Inhibition of 'in vitro' tumor cell growth by aromatic polyamidines exhibiting antiproteinase activity.

Abstract

Aromatic polyamidines containing two, three or four benzamidine residues inhibit proteinase activity and proliferation of different human tumor cell lines, including leukemic (K562, HEL), melanoma (Colo 38) and B-lymphoid (WI-L2) cell lines. In addition, the benzamidine derivatives analysed in the present study inhibit cell growth of the Chinese hamster FHO6T1-1 cell line, obtained after transfection of primary lung cells with the activated human T24-Ha-ras-1 oncogene. After treatment of FHO6T1-1 cells with benzamidine derivatives, a sharp decrease of the content of Ha-ras-1 mRNA was found, but not of transferrin receptor mRNA. We found that inhibition of cell proliferation by tetra-benzamidine derivatives is not restricted to tumor cells, but concerns also non-tumorigenic cell lines as well as normal primary fibroblasts.

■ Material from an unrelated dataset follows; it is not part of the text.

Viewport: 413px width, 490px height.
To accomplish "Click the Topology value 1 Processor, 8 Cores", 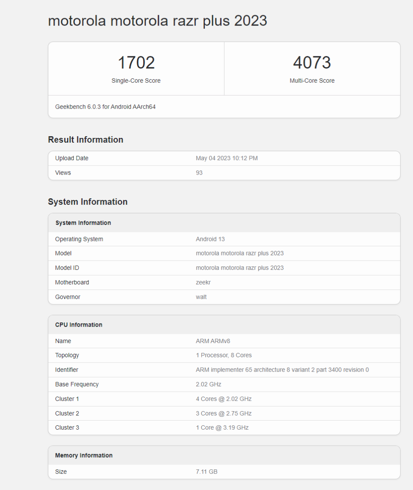I will [224, 356].
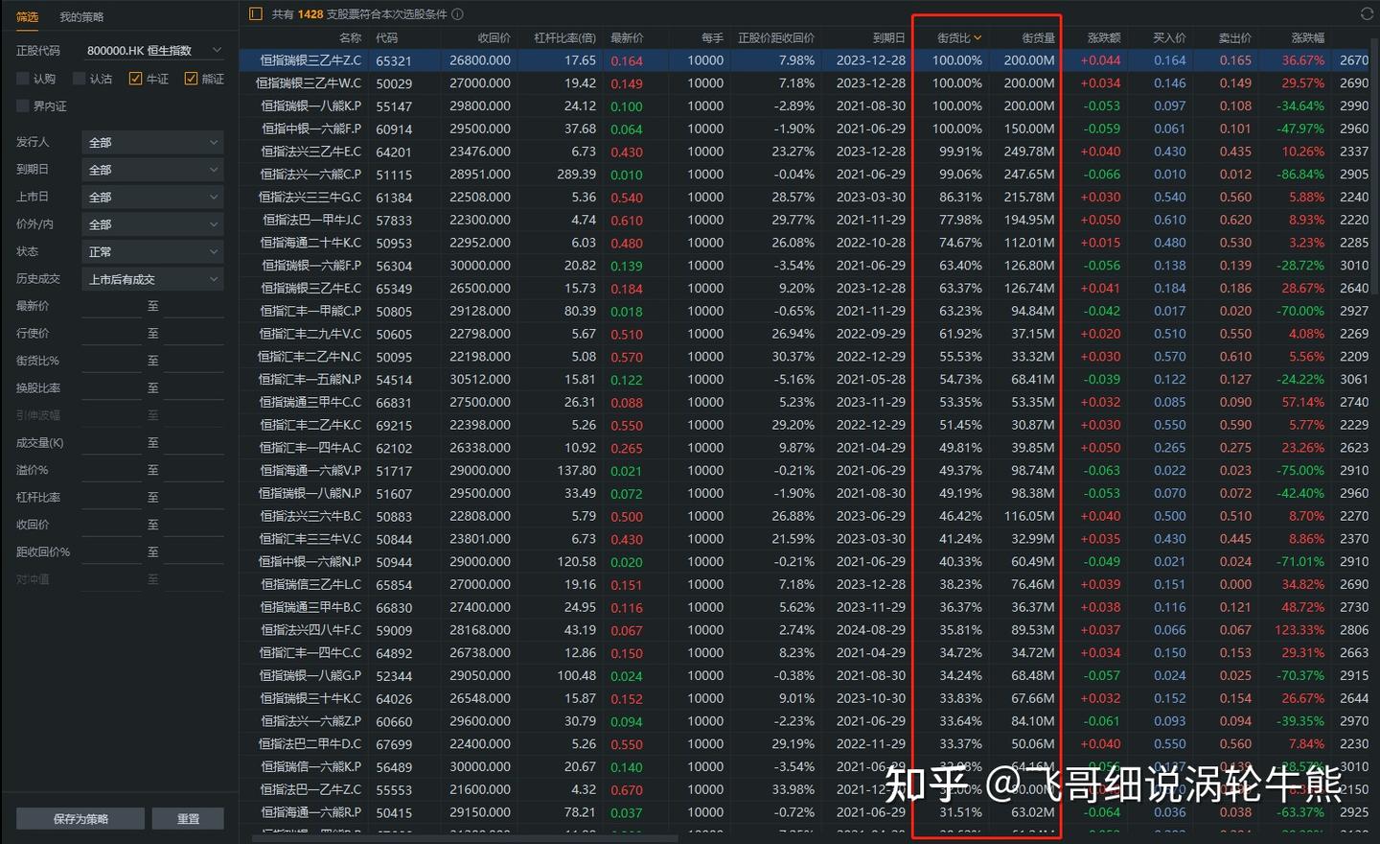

Therefore, our analysis was extended to di- and tri-benzamidine derivatives, which could be proposed as useful substrates in the synthesis of drug-conjugated monoclonal antibodies or growth factors. The data obtained demonstrate that these latter compounds and their halo-derivatives also exhibit strong antiproliferative effects on in vitro cultured cells.